Historical evidence suggests that the only group among the Radical Reformation (Anabaptists) who targetted and achieved a united purpose as a movement, were the Swiss Brethren (see previous post). This has a lot to do with them being the first. By the time the word spread to Central and North Germany, persecution had already been let loose. Menno Simons , pioneer and apostolic leader of the Northern wing, was left a fugitive with a bounty on his head, travelling to support and help isolated groups of fearful believers. Regional unity was impossible under such conditions. The same was true for the Hutterites in Central and Eastern Germany.

So let's look at the third thumbnail definition of a radical movement, as used by secular historians (see post of 17 June), and see if the Anabaptists fit it. Did the Radical Reformation have as its aim a change to the current system of power ?

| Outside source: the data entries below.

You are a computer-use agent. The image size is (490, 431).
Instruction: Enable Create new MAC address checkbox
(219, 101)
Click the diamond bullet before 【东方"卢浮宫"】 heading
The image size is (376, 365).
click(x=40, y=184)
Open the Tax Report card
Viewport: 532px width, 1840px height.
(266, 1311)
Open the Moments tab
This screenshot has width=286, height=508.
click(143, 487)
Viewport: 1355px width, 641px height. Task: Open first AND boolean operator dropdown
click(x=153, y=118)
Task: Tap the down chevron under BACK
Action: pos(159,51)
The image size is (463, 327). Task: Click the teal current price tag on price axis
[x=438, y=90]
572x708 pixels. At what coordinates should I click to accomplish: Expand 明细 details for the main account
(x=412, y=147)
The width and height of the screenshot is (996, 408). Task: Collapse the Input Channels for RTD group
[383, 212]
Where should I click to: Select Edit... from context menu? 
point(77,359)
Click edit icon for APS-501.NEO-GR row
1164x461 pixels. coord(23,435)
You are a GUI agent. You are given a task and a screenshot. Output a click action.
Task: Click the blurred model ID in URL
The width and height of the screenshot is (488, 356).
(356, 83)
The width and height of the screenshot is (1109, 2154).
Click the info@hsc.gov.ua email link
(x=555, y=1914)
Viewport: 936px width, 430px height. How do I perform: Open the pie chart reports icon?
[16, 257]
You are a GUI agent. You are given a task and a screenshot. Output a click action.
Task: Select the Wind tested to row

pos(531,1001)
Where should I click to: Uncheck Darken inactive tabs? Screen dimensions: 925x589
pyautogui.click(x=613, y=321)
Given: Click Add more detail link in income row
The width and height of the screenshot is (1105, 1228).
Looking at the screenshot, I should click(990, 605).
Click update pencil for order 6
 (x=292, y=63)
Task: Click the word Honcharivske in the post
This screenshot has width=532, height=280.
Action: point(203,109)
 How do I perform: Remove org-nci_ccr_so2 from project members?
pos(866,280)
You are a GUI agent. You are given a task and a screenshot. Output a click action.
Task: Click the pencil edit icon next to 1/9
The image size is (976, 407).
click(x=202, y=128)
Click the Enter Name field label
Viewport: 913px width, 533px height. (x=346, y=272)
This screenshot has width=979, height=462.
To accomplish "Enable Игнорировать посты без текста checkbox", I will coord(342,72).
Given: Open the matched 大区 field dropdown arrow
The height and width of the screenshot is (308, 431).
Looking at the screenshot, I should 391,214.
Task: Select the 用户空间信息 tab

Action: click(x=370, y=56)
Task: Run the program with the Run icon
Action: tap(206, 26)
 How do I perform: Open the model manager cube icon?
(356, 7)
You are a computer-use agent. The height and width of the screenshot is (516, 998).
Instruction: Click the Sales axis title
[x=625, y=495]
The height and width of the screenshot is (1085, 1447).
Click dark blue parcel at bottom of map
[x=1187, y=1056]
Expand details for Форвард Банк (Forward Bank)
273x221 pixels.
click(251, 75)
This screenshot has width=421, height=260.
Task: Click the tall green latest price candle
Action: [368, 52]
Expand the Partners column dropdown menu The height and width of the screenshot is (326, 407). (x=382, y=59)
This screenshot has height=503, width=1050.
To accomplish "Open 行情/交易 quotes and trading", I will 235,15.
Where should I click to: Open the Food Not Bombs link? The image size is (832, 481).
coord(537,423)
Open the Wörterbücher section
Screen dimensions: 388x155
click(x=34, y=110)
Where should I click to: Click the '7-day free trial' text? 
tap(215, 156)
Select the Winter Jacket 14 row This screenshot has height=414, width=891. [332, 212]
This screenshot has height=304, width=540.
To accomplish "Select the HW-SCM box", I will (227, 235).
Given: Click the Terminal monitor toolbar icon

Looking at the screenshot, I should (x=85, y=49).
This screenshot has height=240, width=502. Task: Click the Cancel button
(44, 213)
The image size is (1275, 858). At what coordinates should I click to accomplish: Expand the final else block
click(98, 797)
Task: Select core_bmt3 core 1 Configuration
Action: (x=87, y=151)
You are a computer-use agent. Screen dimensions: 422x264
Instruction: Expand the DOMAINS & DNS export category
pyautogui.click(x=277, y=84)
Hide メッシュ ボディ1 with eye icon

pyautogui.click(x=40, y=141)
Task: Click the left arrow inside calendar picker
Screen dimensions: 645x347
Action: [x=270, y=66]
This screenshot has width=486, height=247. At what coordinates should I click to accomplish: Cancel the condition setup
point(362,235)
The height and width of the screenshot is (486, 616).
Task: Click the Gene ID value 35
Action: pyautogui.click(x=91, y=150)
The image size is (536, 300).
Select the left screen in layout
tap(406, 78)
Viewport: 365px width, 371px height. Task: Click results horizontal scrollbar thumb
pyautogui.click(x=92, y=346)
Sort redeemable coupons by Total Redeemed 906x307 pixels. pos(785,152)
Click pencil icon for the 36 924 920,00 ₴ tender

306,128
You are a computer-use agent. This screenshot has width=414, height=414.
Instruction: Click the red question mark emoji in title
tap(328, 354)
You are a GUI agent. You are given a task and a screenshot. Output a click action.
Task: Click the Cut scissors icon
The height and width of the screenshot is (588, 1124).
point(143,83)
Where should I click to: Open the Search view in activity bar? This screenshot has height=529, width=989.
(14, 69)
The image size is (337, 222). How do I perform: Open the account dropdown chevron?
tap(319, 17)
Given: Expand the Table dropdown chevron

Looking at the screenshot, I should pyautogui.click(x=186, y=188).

In any welling up of mass protest in history, there will have been hawks and doves: those who wanted revolution at any price and those who sought peaceful means. Even the mainstream Lutheran reformers had their rabble-rousing wing, under such men as Andreas Karlstadt, who led the masses in the burning of statues and Roman Catholic trappings, and who was implicated in stirring up the Peasants' War.

The Anabaptists had them too, like the fiery and unpredictable Hans Hut. These did seek an overthrow of corrupt feudal systems and rampant social and religious injustice. The Peasants' War did happen and some Anabaptists took part. Then there were the events at Münster in Westphalia where, under prolonged siege, the Anabaptist inhabitants set up their own kingdom, appointed a ruler and made new laws - a kind of shellshocked version of Calvin's Christian Republic in Geneva. It ended bloodily and was all the established churches needed to condemn Anabaptism for evermore.

The bulk of the Radical Reformation leaders, however, were against such things. Central to their beliefs were a) the separation of Church and State , and b) Christian non-violence. They accepted that the State was corrupt and might use force against them, but they were not to do so in return. It was against all their priciples to accept worldly offices such as magistrate, so there were never going to be any William Wilberforces among them.

Theirs was indeed a refusal of the world's power systems, but by another means: by "coming out, being separate and touching nothing unclean" (the Bible, 2 Corinthians 6:17). While others might seek to change the political and social systems by legislation or revolution, the Radical Reformation by and large did not see a Spartacus-like Jesus of Nazareth, but one whose kingdom was "not of this world" (the Bible, John 18:36). Their alternative was a new way of living as a collective, based on love, forgiveness and all Christian virtues.

So the Radical Reformation cannot fit the letter of the historians' third criterion, for they neither agitated politically nor (in the vast majority of cases) took part in any revolutionary activity. But in another sense, the definition scarcely fits a movement which had a different concept of 'power' , 'rule' and 'authority'. That they insisted on full observance of their belief and practice by all members, on pain of being cast out of the fellowship, shows a degree of commitment that suggests group radicality. And let's not forget, in the eyes of the State, their actions were indeed revolutionary and subversive enough to warrant every attempt to snuff them out. That, at least, is radical!